In short, this is fine so long as you are not a purist, but most American tourists will be entranced.
Admittedly we entered very early into the breakfast session and therefore had little competition for the service, but it was to a tee amiable and swift, for which grateful thanks.
In the drinks section I spotted good and not so good. My children both chose fresh orange juice, emanating from a proper orange juicer near the coffee machine, over the hall from where we sat – full marks for that. Ex-wife’s tea was, so far as I could tell, perfectly acceptable, but my black Americano was simply not strong enough to satisfy. I’m guessing the blend of coffee was not the best, but second time around I needed an extra shot to make the coffee acceptable to my palate.

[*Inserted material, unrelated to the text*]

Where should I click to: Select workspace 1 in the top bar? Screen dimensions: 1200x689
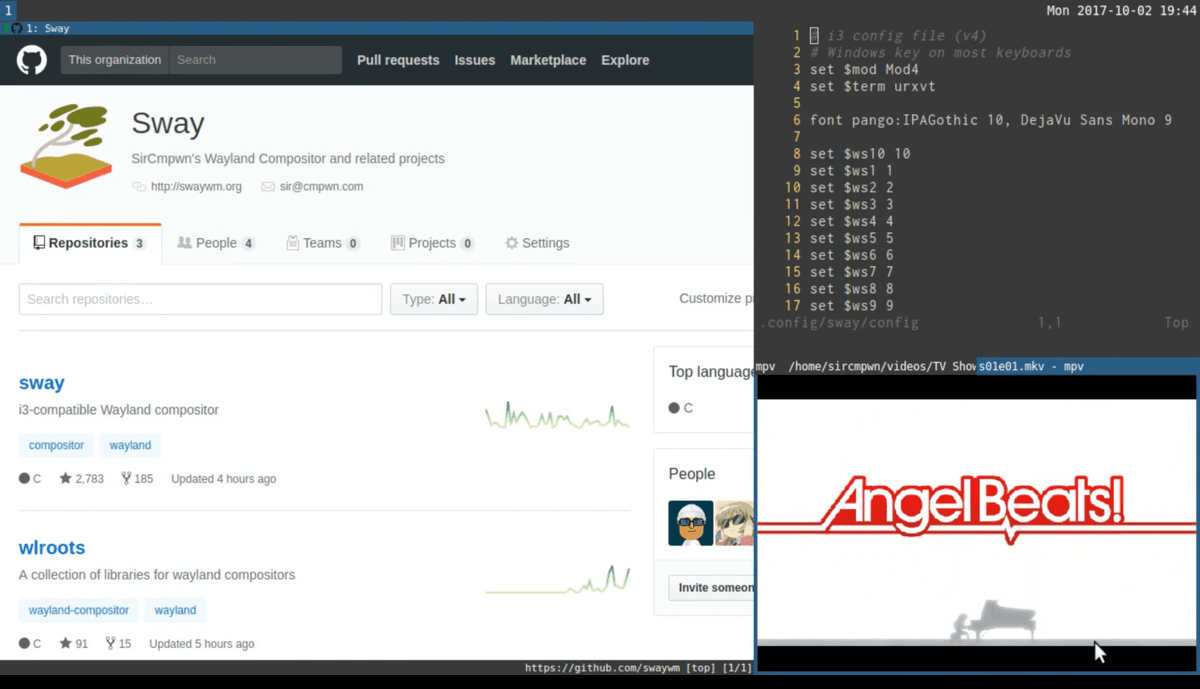(9, 10)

That was pretty much the last thing I had to criticise, for the food was perfectly good and decent throughout, if tending slightly towards the trendy. For example, my daughter chose something called a “really elegant brunch” consisting, in the words of the menu, of the following:
Rather Elegant Brunch £7.95 Bacon and avocado with herbed spring onion & chive rösti, baby kale, re-roasted tomatoes and a sun-dried tomato dressing on the side, topped with a poached egg and pumpkin seeds
It sounds like the kitchen sink had been thrown at the dish in order to impress, though the kale dominated. Superfood it may allegedly be, but you can have too much of a good thing.
Ex-wife chose another slice of voguish grub with her avocado brunch, adding lime, chilli and coriander to the toast, avocado and topped with a poached egg. Worth saying all the poached eggs (we had four between us) were cooked to perfection – and I say that as a consummate egg poacher. The yolks were not quite burnished gold but these were clearly quality free-range specimens.

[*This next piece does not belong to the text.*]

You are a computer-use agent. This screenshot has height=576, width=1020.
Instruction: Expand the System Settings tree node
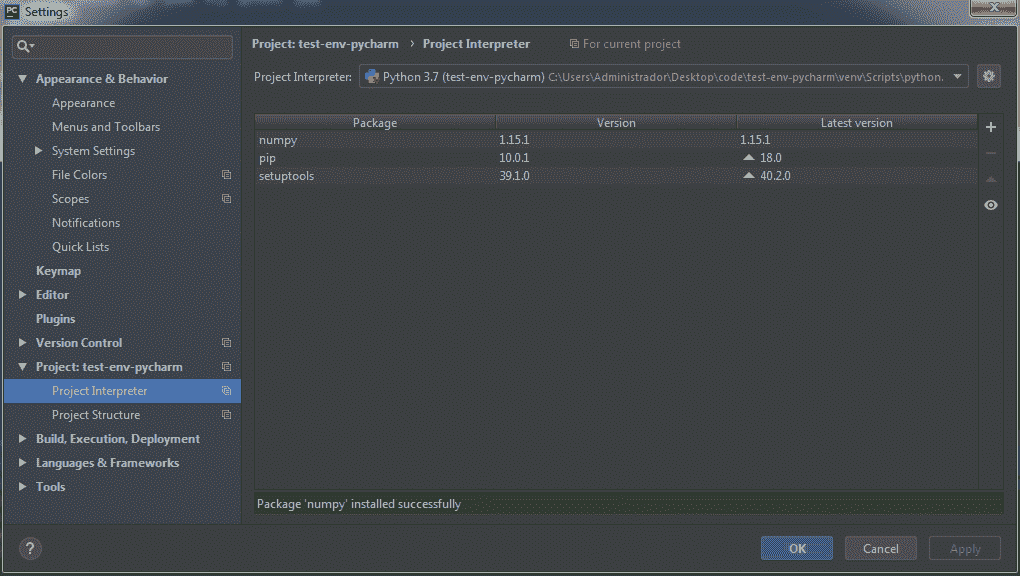(x=39, y=151)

At the other end of the fashion scale, my son unsurprisingly plumped for a stack of American-style buttermilk pancakes with smoked streaky bacon and maple syrup. I’m sceptical that any UK establishment can do justice to what is almost America’s favourite dish, but it did look pretty good, and he cleared his plate double quick.
As for me, I chose the eggs benedict, renamed as “cosy eggs.” Apart from the muffin-style bread, poached eggs and hollandaise (not too vinegary), I selected from the menu “Cornish-smoked maple bacon.” Whether that was bacon sourced elsewhere and transported to Cornwall for maple-smoking is not clear, but the product itself was thick and tasty.
I also sampled an Old Spot sausage, though at £1.50 a pop it was a pricy side. The sides menu also includes an extraordinary array of other foods, including felafel to broaden the experience yet further, though I was most gratified to spot that toast can be ordered with Tiptree jam, best of the best (and as a Tiptree resident I feel an obligation to fly the flag for our best local products!)
All in all, had we had more time to spare I would have happily taken a newspaper into CC and spent several contented hours there drinking in the atmosphere and the fortified coffee. Doubtless the same experience would be afforded for dining at later times, though maybe the acoustics would be an issue if the restaurant were full.
Otherwise, I am happy to suggest you chill for a few hours in Bristol CC, and maybe even to check out the other branches. I do not like chains, but at least with breakfast you are pretty much guaranteed food cooked from fresh ingredients, and that makes me happy.